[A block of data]
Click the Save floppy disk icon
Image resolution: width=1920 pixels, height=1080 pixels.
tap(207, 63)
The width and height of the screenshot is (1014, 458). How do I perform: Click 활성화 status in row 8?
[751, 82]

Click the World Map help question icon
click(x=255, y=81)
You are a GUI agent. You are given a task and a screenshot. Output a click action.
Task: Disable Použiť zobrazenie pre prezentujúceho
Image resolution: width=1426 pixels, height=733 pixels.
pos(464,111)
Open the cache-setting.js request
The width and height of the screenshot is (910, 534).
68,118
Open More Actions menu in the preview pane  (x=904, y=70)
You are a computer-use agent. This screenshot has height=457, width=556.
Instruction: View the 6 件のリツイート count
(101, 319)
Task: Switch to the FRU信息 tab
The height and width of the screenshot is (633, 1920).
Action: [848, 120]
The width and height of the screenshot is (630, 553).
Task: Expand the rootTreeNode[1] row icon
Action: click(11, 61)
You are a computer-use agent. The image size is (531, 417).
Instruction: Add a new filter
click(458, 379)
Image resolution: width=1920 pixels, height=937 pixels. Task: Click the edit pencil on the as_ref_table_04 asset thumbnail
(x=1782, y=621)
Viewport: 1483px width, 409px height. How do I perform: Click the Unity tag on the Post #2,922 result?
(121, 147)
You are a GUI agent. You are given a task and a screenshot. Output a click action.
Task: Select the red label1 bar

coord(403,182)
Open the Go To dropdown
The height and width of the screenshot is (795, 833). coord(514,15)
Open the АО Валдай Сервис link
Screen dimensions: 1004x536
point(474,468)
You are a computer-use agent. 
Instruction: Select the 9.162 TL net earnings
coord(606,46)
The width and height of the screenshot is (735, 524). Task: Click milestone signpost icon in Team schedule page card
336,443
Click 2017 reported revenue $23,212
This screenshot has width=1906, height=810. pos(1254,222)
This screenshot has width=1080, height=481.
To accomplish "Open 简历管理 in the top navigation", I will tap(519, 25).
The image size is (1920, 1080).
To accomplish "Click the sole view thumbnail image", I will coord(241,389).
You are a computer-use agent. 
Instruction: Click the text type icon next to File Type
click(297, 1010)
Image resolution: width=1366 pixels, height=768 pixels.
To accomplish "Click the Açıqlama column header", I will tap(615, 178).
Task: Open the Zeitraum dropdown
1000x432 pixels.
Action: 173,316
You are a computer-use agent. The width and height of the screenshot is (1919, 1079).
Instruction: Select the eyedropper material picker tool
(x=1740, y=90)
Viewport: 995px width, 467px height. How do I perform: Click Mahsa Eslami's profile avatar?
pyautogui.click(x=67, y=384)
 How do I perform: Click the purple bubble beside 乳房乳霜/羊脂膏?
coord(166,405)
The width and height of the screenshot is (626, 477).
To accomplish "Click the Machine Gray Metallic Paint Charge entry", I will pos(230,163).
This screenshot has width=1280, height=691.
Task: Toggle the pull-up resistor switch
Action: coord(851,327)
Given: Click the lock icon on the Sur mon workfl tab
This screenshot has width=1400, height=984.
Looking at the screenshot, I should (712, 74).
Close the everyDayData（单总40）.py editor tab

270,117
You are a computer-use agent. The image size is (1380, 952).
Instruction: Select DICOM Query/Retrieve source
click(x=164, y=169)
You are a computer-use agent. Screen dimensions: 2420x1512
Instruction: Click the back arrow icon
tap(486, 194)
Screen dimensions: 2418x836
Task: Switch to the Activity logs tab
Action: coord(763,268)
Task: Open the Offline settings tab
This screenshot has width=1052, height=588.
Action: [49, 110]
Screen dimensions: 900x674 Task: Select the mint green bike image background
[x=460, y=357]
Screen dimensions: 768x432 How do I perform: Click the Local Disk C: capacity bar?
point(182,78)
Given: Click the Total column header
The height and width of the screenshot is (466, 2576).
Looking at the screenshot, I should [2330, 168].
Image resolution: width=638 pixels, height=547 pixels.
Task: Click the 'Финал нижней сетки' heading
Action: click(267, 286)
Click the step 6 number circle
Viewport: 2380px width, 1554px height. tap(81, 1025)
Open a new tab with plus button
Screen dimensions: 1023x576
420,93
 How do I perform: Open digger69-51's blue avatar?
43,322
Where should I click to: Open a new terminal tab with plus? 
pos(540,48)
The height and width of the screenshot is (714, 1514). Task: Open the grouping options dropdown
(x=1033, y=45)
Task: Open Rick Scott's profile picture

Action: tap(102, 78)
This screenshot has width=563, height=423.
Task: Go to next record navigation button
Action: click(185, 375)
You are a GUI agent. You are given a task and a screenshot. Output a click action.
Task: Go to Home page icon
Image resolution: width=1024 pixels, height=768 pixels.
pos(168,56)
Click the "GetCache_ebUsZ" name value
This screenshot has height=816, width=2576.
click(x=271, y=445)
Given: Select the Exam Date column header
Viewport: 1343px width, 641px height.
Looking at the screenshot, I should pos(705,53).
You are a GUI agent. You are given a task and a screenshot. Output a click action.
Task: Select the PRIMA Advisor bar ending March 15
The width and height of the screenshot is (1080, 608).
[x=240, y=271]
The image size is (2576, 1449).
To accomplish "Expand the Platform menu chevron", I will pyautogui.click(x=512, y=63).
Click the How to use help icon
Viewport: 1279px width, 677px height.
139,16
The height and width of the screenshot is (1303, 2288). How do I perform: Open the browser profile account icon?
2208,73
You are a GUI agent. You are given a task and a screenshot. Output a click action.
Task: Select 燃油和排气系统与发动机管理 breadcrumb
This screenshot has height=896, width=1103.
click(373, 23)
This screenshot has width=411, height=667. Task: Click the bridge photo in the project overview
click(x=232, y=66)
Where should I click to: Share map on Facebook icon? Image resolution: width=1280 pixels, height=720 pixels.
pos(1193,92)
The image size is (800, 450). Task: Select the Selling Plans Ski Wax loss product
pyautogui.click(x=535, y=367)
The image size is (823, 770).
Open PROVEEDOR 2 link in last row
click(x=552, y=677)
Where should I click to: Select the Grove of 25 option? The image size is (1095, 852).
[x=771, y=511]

• WRITTEN PROBLEM: Copy out the items between the lines holding "Open the Go To dropdown" and "Action: coord(763,268)", inclusive.

• RESULT:
Open the Go To dropdown
The height and width of the screenshot is (795, 833). coord(514,15)
Open the АО Валдай Сервис link
Screen dimensions: 1004x536
point(474,468)
You are a computer-use agent. 
Instruction: Select the 9.162 TL net earnings
coord(606,46)
The width and height of the screenshot is (735, 524). Task: Click milestone signpost icon in Team schedule page card
336,443
Click 2017 reported revenue $23,212
This screenshot has width=1906, height=810. pos(1254,222)
This screenshot has width=1080, height=481.
To accomplish "Open 简历管理 in the top navigation", I will tap(519, 25).
The image size is (1920, 1080).
To accomplish "Click the sole view thumbnail image", I will coord(241,389).
You are a computer-use agent. 
Instruction: Click the text type icon next to File Type
click(297, 1010)
Image resolution: width=1366 pixels, height=768 pixels.
To accomplish "Click the Açıqlama column header", I will tap(615, 178).
Task: Open the Zeitraum dropdown
1000x432 pixels.
Action: 173,316
You are a computer-use agent. The width and height of the screenshot is (1919, 1079).
Instruction: Select the eyedropper material picker tool
(x=1740, y=90)
Viewport: 995px width, 467px height. How do I perform: Click Mahsa Eslami's profile avatar?
pyautogui.click(x=67, y=384)
 How do I perform: Click the purple bubble beside 乳房乳霜/羊脂膏?
coord(166,405)
The width and height of the screenshot is (626, 477).
To accomplish "Click the Machine Gray Metallic Paint Charge entry", I will pos(230,163).
This screenshot has width=1280, height=691.
Task: Toggle the pull-up resistor switch
Action: coord(851,327)
Given: Click the lock icon on the Sur mon workfl tab
This screenshot has width=1400, height=984.
Looking at the screenshot, I should (712, 74).
Close the everyDayData（单总40）.py editor tab

270,117
You are a computer-use agent. The image size is (1380, 952).
Instruction: Select DICOM Query/Retrieve source
click(x=164, y=169)
You are a computer-use agent. Screen dimensions: 2420x1512
Instruction: Click the back arrow icon
tap(486, 194)
Screen dimensions: 2418x836
Task: Switch to the Activity logs tab
Action: coord(763,268)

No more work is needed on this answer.